> **Exercise description**:
Answer these questions from the exhibition text:
(a) Who organized the exhibition?
(b) According to the text, around what does Peter Fend believe most historical patterns of migration, ideology, sovereignty, militarization and industry are organized?
(c) What stands on the back wall as a proposition by TVGOV?
— Start Passage to read —
Embajada, San Juan, Puerto Rico
June 16, 2018 – August 18, 2018

Organized by TVGOV stakeholder (Sofia Bastidas) and Alaina Claire Feldman

Peter Fend has studied the topography and oceanography of nearly every part of the world, organizing terrain according to water systems rather than geopolitical boundaries. He believes that most historical patterns of migration, ideology, sovereignty, militarization and industry are determined by and organized around saltwater basins. Fend proposes working with the ocean and its inhabitants in a non-invasive way to harvest energy for creating self-reliant and ecologically sustainable economies.

For ​Hace Sentido / Makes Sense, ​Fend has produced evocative words stacks in collaboration with artists and curators from Puerto Rico, New York and Ecuador which reference the privatization of the Puerto Rico Electric Power Authority (PREPA), the need for eco-tax, and the island’s struggle with multiple forms of exploitation of a post-Maria crisis. As a renewable energy scheme, the waterwheels do not rely on any intra-governmental or corporate facilities and they are low cost and DIY. A map of Puerto Rico divided by its watersheds stands on the back wall as a proposition by TVGOV (Television Government). These watersheds propose the possible districts for tax revenue of an ecological government.
— End Passage to read —
— Start Source excerpt —
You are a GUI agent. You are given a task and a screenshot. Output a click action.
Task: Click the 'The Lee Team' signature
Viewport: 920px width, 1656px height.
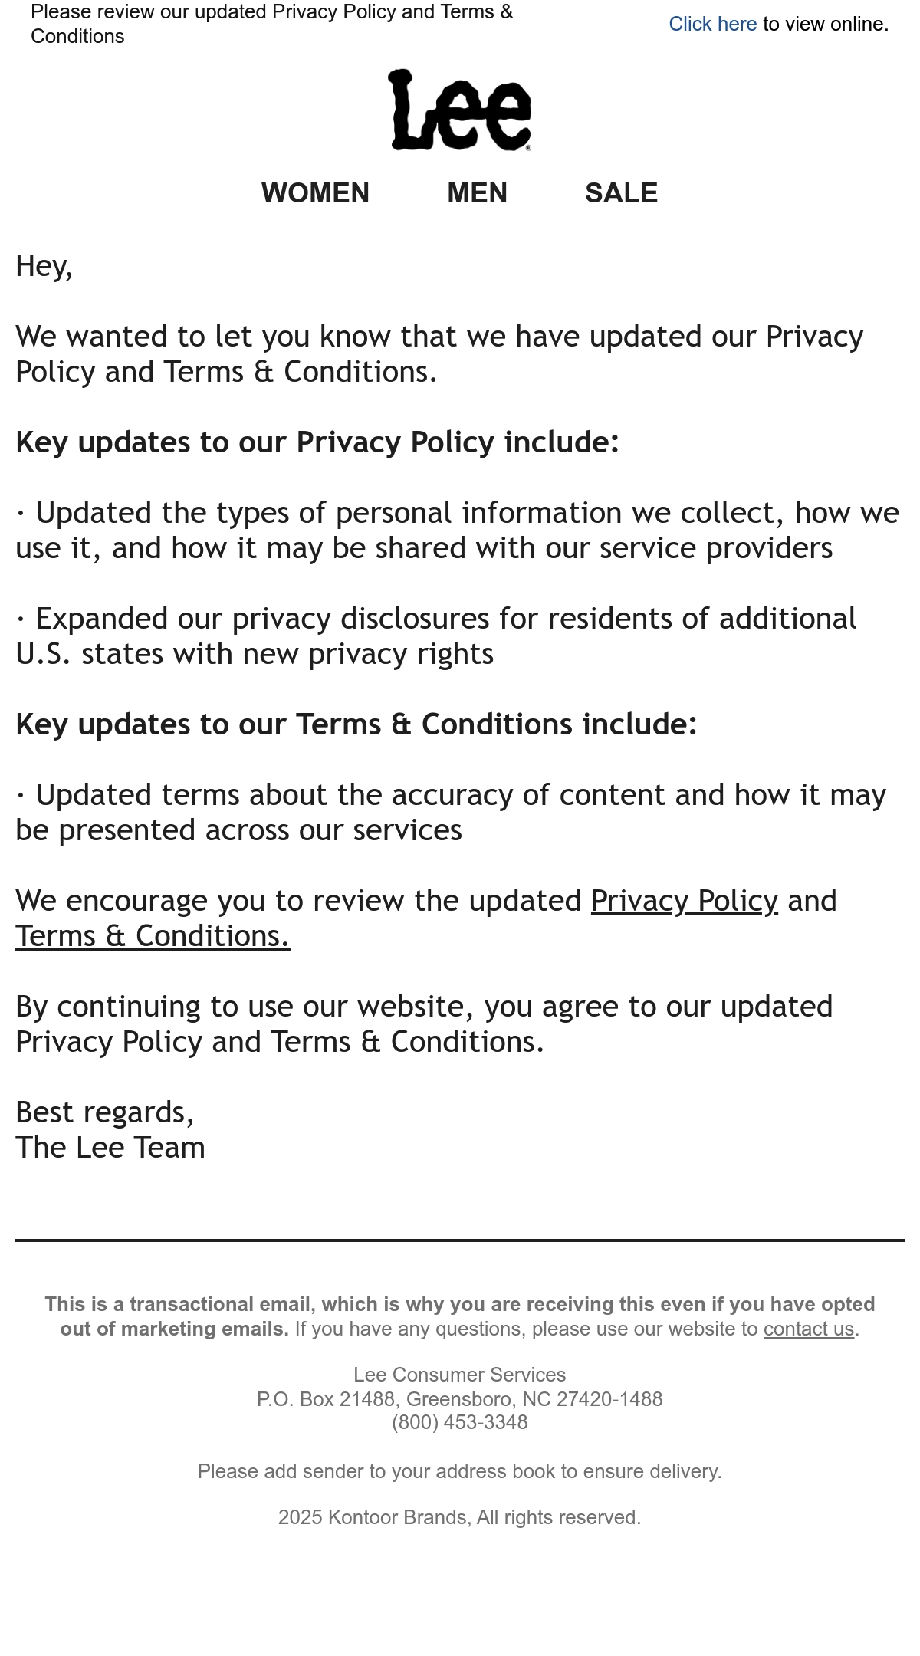(x=110, y=1148)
— End Source excerpt —
> **Reply to the exercise**:
(a) TVGOV stakeholder Sofia Bastidas and Alaina Claire Feldman.
(b) Saltwater basins.
(c) A map of Puerto Rico divided by its watersheds.